New Kuwaiti start-up operator Wataniya begins operations in January, undeterred by the difficult market conditions in which it is launching.
The carrier has taken the first of three Airbus A320s leased from Kuwaiti lessor ALAFCO to launch double-daily flights to Dubai in late January. It will operate the aircraft in a relatively low-density 122-seat two-class configuration, comprising 26 seats in the first class cabin and 96 in premium economy, and using Kuwait International Airport's Royal Terminal private aviation facility.
MORE ROUTES IN MARCH
Services to Bahrain, Beirut and a possible fourth destination, route approvals permitting, will follow in March this year when a second A320 arrives.
"Of course we would have preferred to launch in better economic times, that is obvious," explains former British Airways executive and OnAir chief George Cooper, who was appointed chief executive a year ago. "However, Kuwait is a petro-dollar economy, and even with oil at lower levels, there is still plenty of money in the economy." Cooper points to GDP growth of 9% in Kuwait in 2008 and projections for GDP growth of around 4% this year.
"We are positioning ourselves as Kuwait's latest achievement"
Chief executive, Wataniya
"93% of the Kuwaitis are employed by the government and the government is not about to downsize. So the travel pattern of Kuwaitis, particularly leisure travel, we don't expect that to change very much."
On the other side, Cooper points to the positive effects on the carrier's costs of sharply lower oil prices. "On the supplier side it has been a boon. We didn't hedge at all [so far], so we are going to benefit from that. The whole supply side of the market has softened - a year ago aircraft, pilots were hard to get, but all that has softened up."

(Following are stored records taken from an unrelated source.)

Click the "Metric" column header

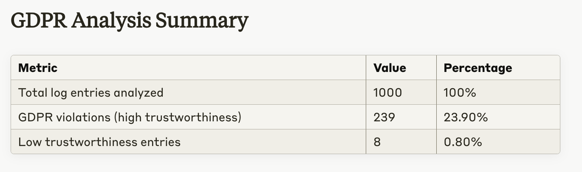tap(38, 68)
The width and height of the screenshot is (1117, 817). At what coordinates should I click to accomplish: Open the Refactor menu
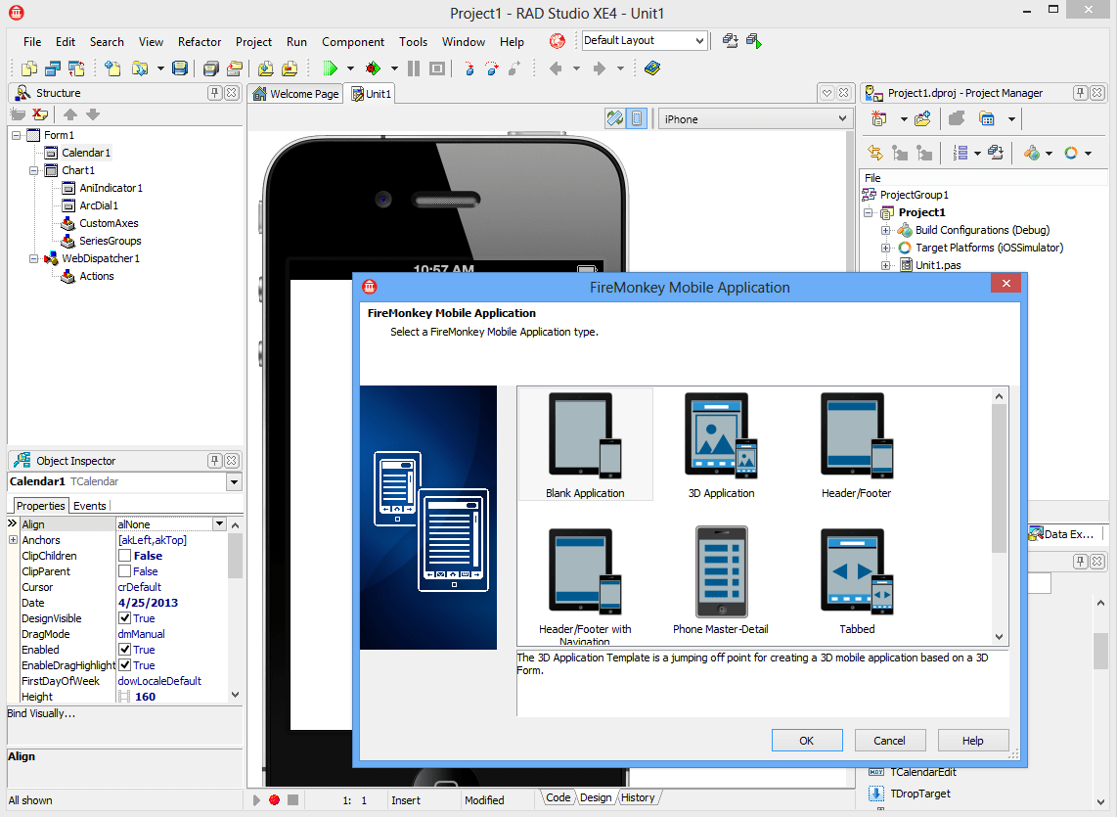pyautogui.click(x=200, y=42)
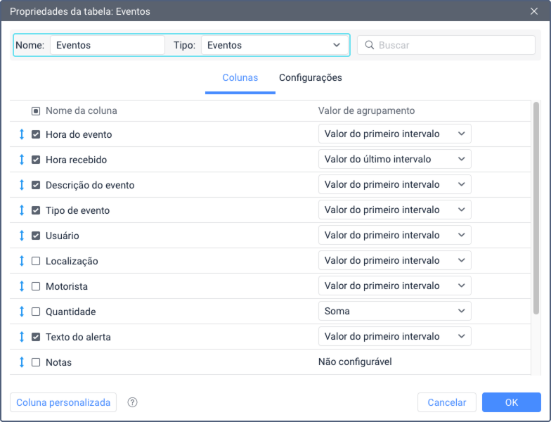Click the Coluna personalizada button

[x=63, y=402]
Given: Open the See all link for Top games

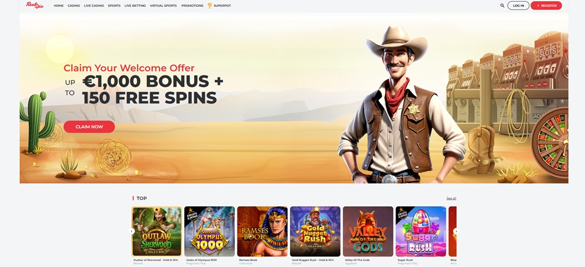Looking at the screenshot, I should click(x=451, y=199).
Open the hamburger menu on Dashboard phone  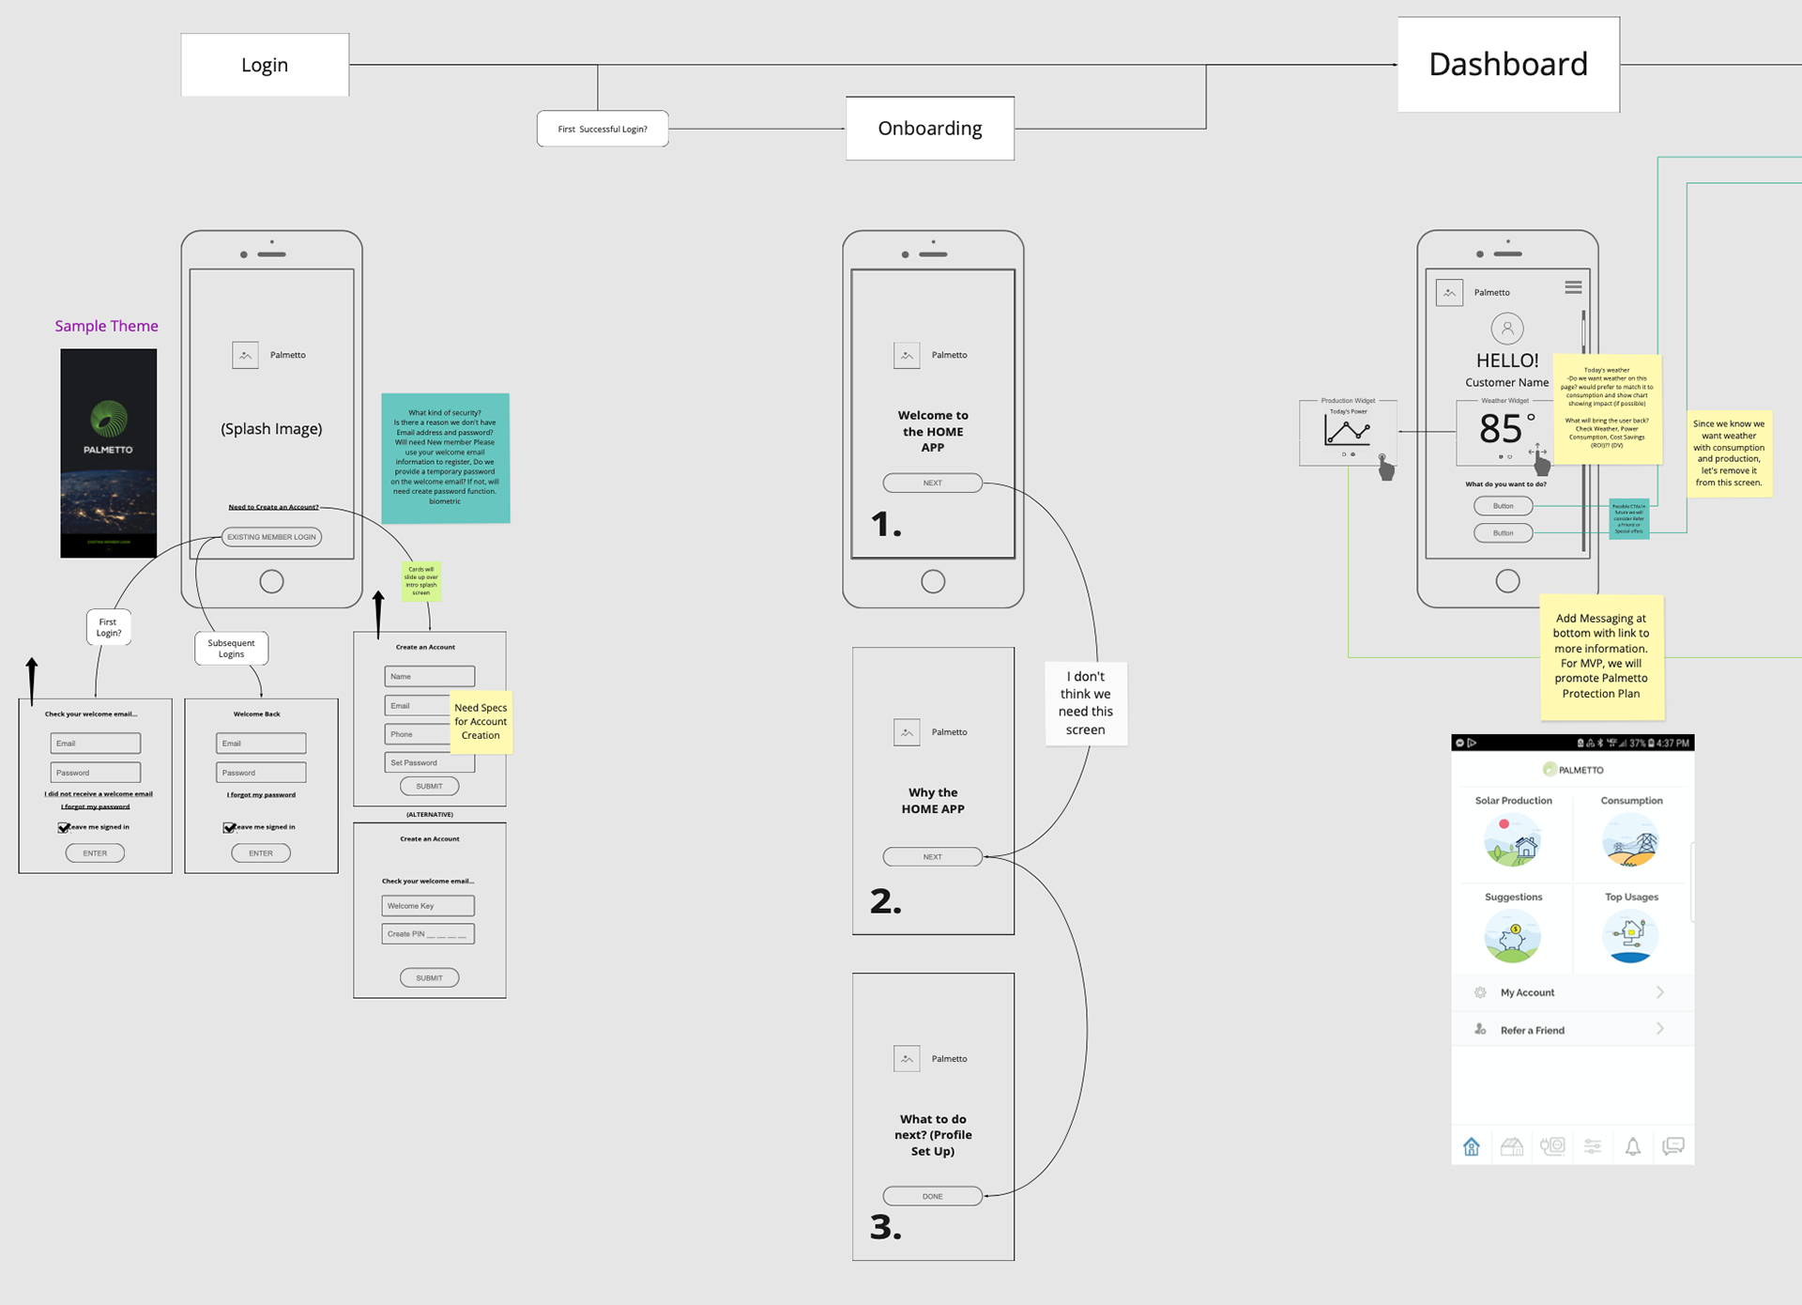[1573, 288]
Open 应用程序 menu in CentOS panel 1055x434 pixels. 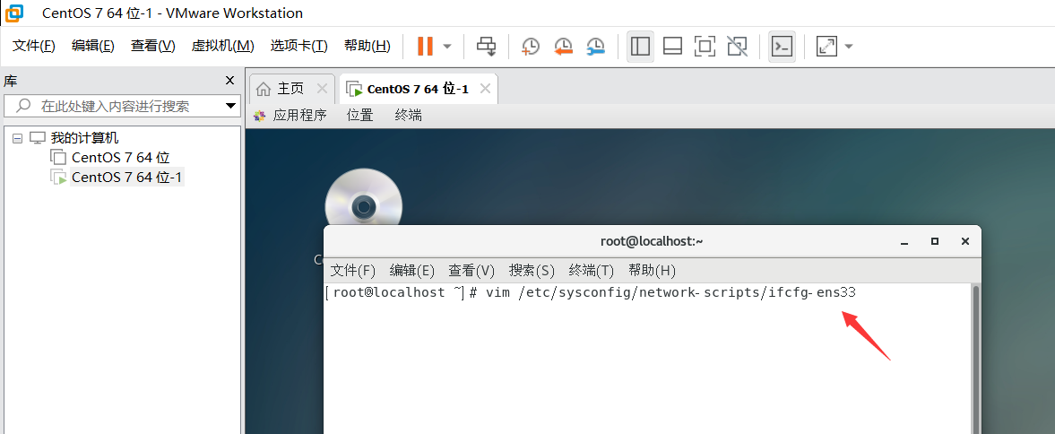tap(299, 115)
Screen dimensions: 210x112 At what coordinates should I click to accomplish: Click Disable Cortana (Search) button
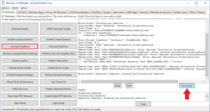pos(20,39)
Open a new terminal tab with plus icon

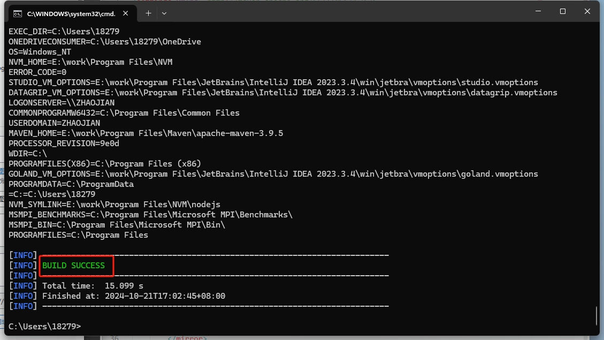click(x=148, y=13)
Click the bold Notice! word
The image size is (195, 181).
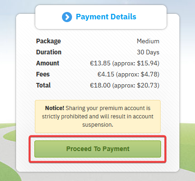tap(55, 108)
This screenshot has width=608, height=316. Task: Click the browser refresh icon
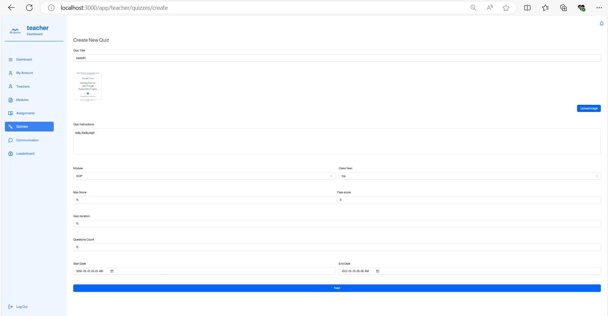[x=29, y=8]
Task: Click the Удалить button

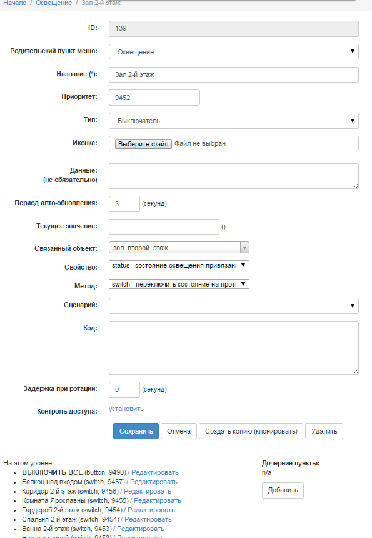Action: point(324,431)
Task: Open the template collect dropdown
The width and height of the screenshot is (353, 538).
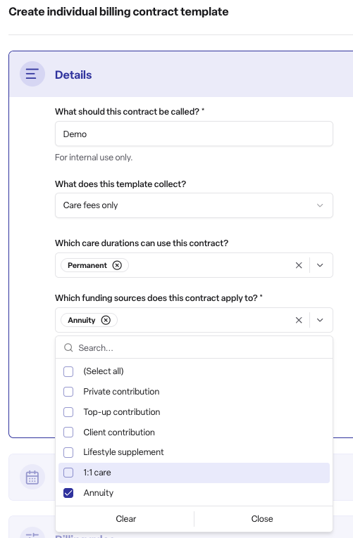Action: 194,205
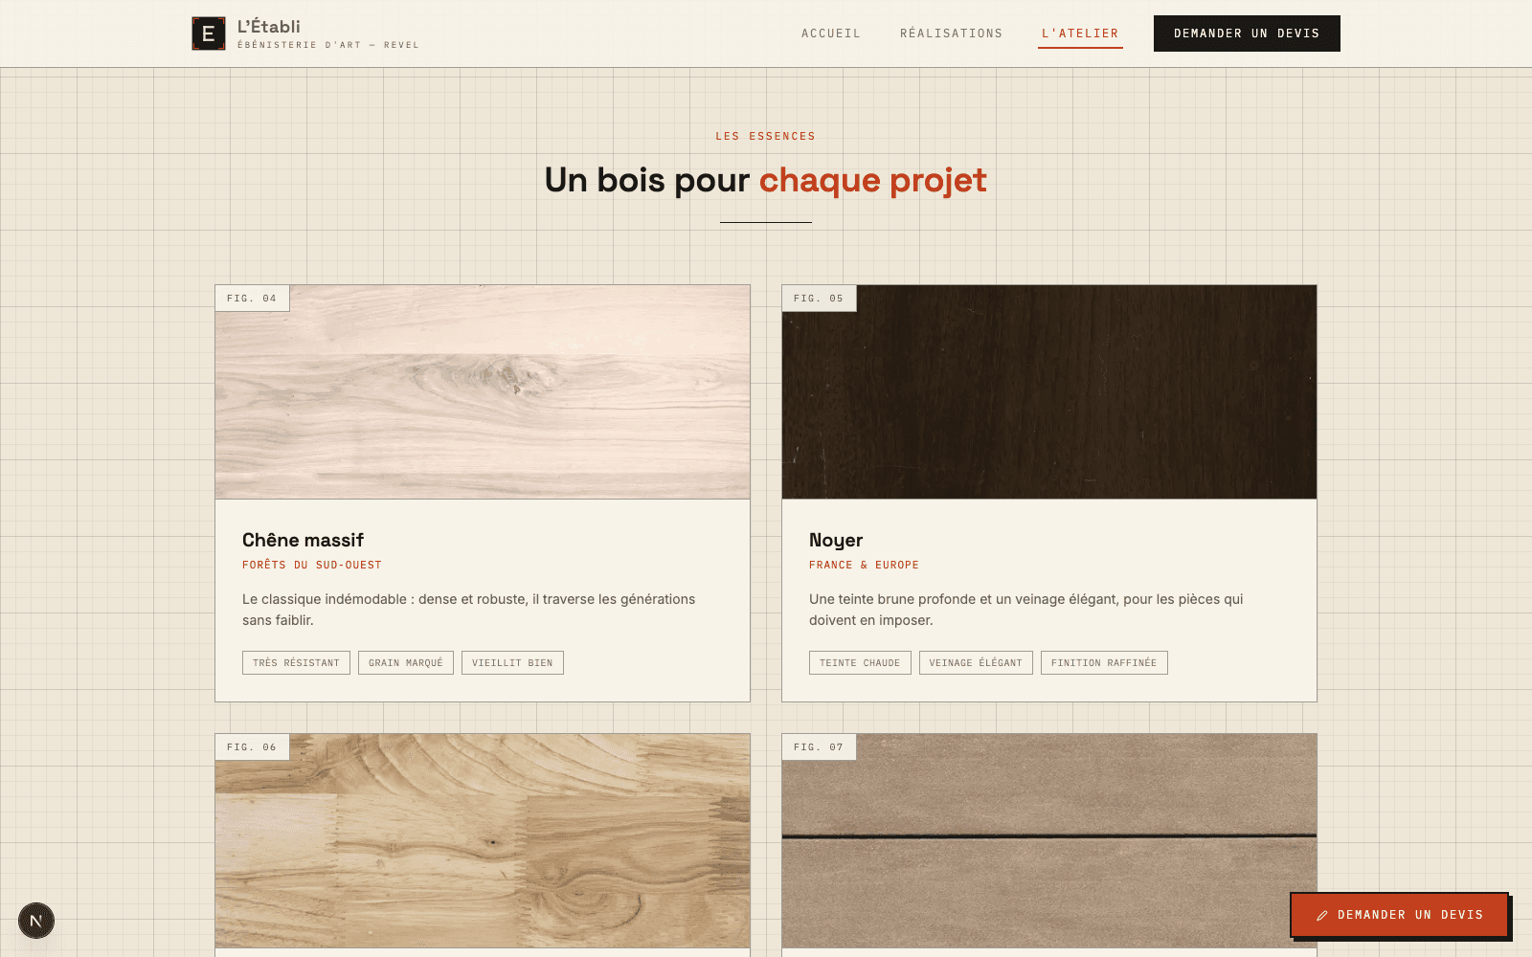The image size is (1532, 957).
Task: Click the pencil icon on the floating devis button
Action: click(1322, 916)
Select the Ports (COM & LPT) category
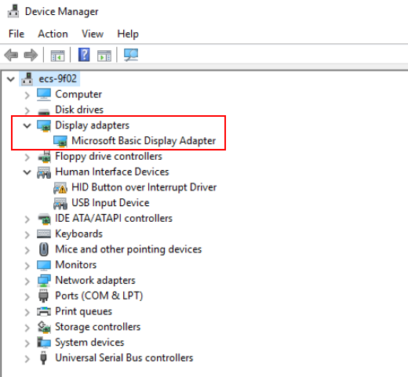The height and width of the screenshot is (377, 408). click(x=99, y=295)
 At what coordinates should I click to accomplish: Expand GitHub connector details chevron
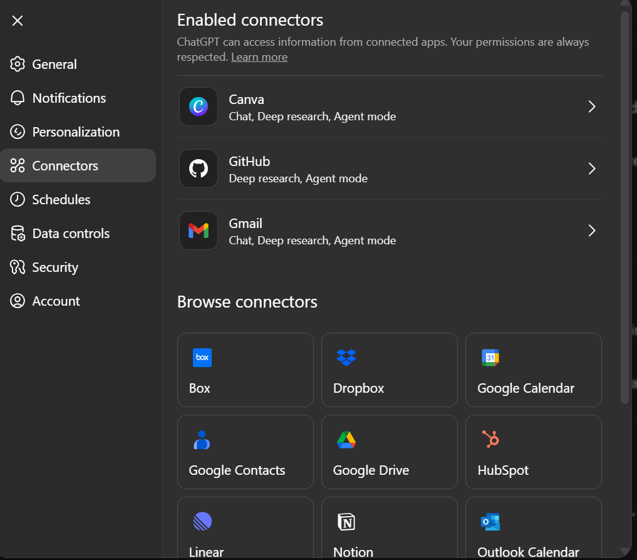click(x=591, y=169)
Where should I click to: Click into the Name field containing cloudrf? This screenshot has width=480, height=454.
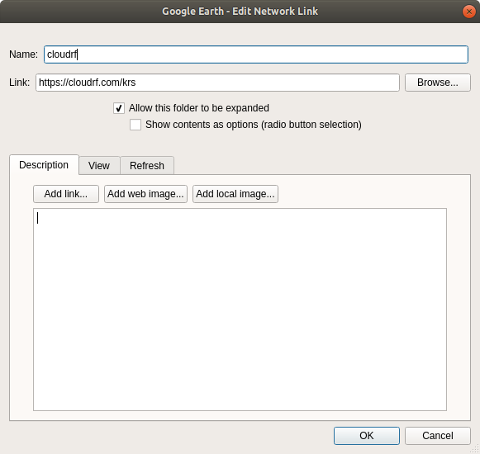pyautogui.click(x=256, y=54)
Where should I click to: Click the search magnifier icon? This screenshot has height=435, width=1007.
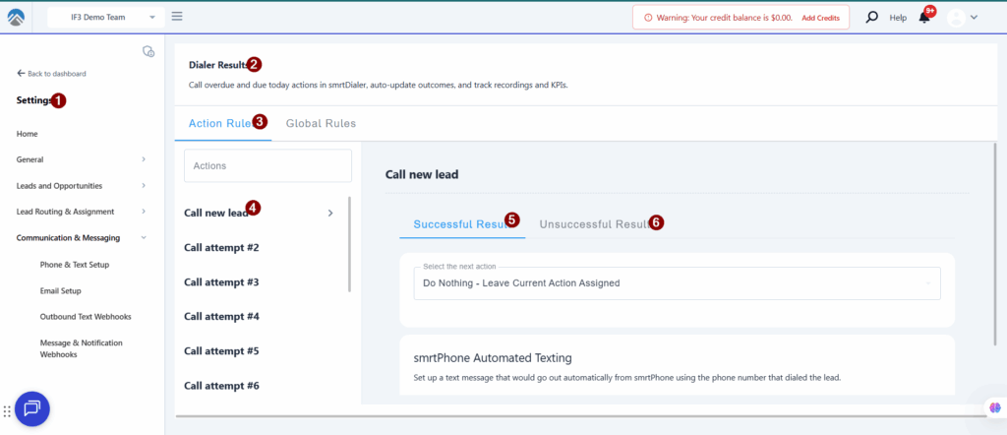(871, 18)
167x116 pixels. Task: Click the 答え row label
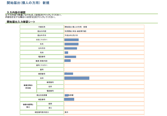(50, 108)
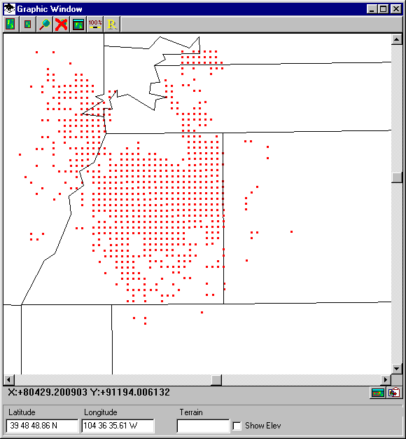Click the horizontal scrollbar left arrow

(8, 380)
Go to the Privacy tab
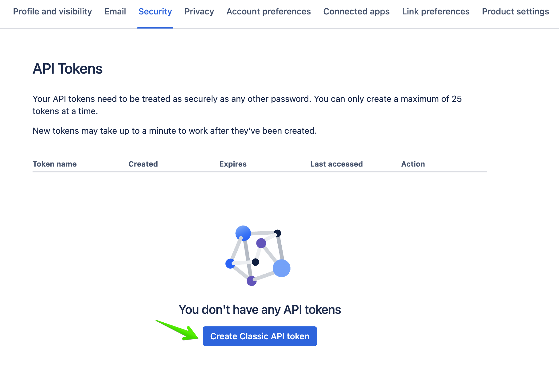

Cooper points to the "good value" of Wataniya's proposition as a key selling point, alongside a schedule aimed at meeting the requirement's of Kuwait's day-trip business travellers.
Wataniya brought forward its launch by a couple of weeks after the early arrival of its first A320 and Cooper is pleased with the early response from the market.
"We've been very encouraged. We have gone out from late last year, with television and print advertising, which has emphasised the pride and heritage of Kuwait. We are positioning ourselves as Kuwait's latest achievement. The reaction to that has been tremendously positive. There are some flights now that are sold out in February.
"In Kuwait, which is where we think something like two-thirds to three-quarters of the market will be, with a 3 million population, it's relatively easy to get a high share of voice. By the time we fly there won't be a single person in Kuwait who doesn't know the colour purple or the name Wataniya."
The carrier will operate four aircraft by the end of this year, three leased from ALAFCO and another from US lessor International Lease Finance. It will take three more from lessor AerCap in 2010 to take its fleet to seven by the end of that year.
Cooper says the focus of the carrier's business plan for the next two years is on its Gulf operations. "At that level, it's quite a good little business. I think there could be opportunities for the airline to develop further, but we need to be agile enough to take advantage [of them]."
But he stresses: "We have no aspiration, and never will have, to make this a massive network carrier. That is not what we as a company, or Kuwait as a country, needs or wants."
Wataniya, whose parent Kuwait National Airways listed on the Kuwait stock exchange at the end of last year, is targeting profitability within the first three years of operation. Kuwait has already seen the launch in 2005 and subsequent growth of budget carrier Jazeera Airways, alongside flag carrier Kuwait Airways.